Thanks for replying.
Let's end this talk because no matter what *I* think, the standard IS the
standars. I can't change it.
----Original Message Follows----
From: Eljay Love-Jensen <eljay@xxxxxxxxx>
To: Neo Anderson <neo_in_matrix@xxxxxxx>, gcc-help@xxxxxxxxxxx
Subject: Re: Puzzled by const string& parameter
Date: Fri, 24 Jun 2005 11:24:58 -0500
Hi Neo,
>If this code compiles under gcc, where is the DOH?
#include <string>
using std::string;
void test(string& s)
{
s = "abc";
}
int main()
{
test(string("123"));
}
That code does not compile under GCC 3.3.3.
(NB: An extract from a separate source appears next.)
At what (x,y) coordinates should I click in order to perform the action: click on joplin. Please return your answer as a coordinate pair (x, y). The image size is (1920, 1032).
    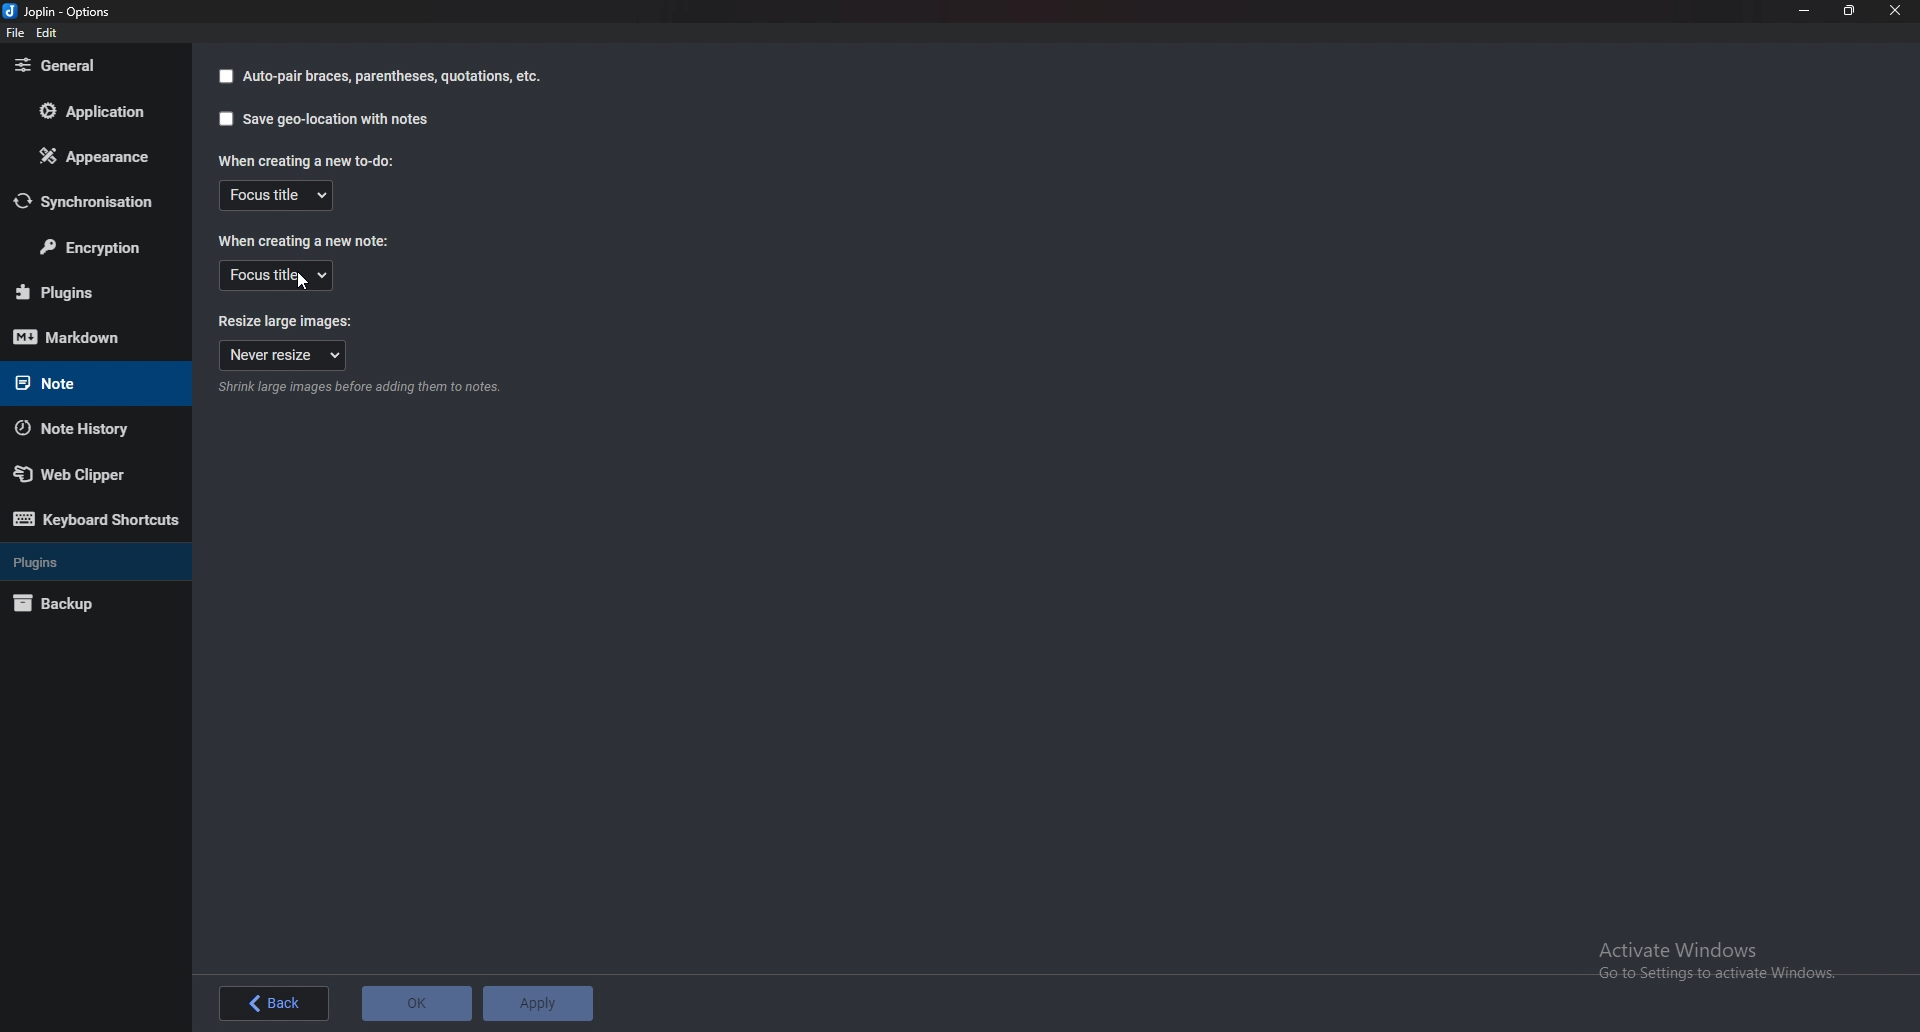
    Looking at the image, I should click on (60, 13).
neo.cpp: In function `int main()':
neo.cpp:11: error: invalid initialization of non-const reference of type
'std::string&' from a temporary of type 'std::string'
neo.cpp:5: error: in passing argument 1 of `void test(std::string&)'
The "DOH" is in the anonymous temporary being passed into the test function,
when you've specified that the parameter in the test function cannot be a
temporary.
The compiler indicates this error: "invalid initialization of non-const
reference of type 'std::string&' from a temporary of type 'std::string'".
To thwart the compiler, you could do this:
test((string&)(string const&)string("123"));
Or you could make a string wrapper which has an operator to return a
non-const reference to the actual string.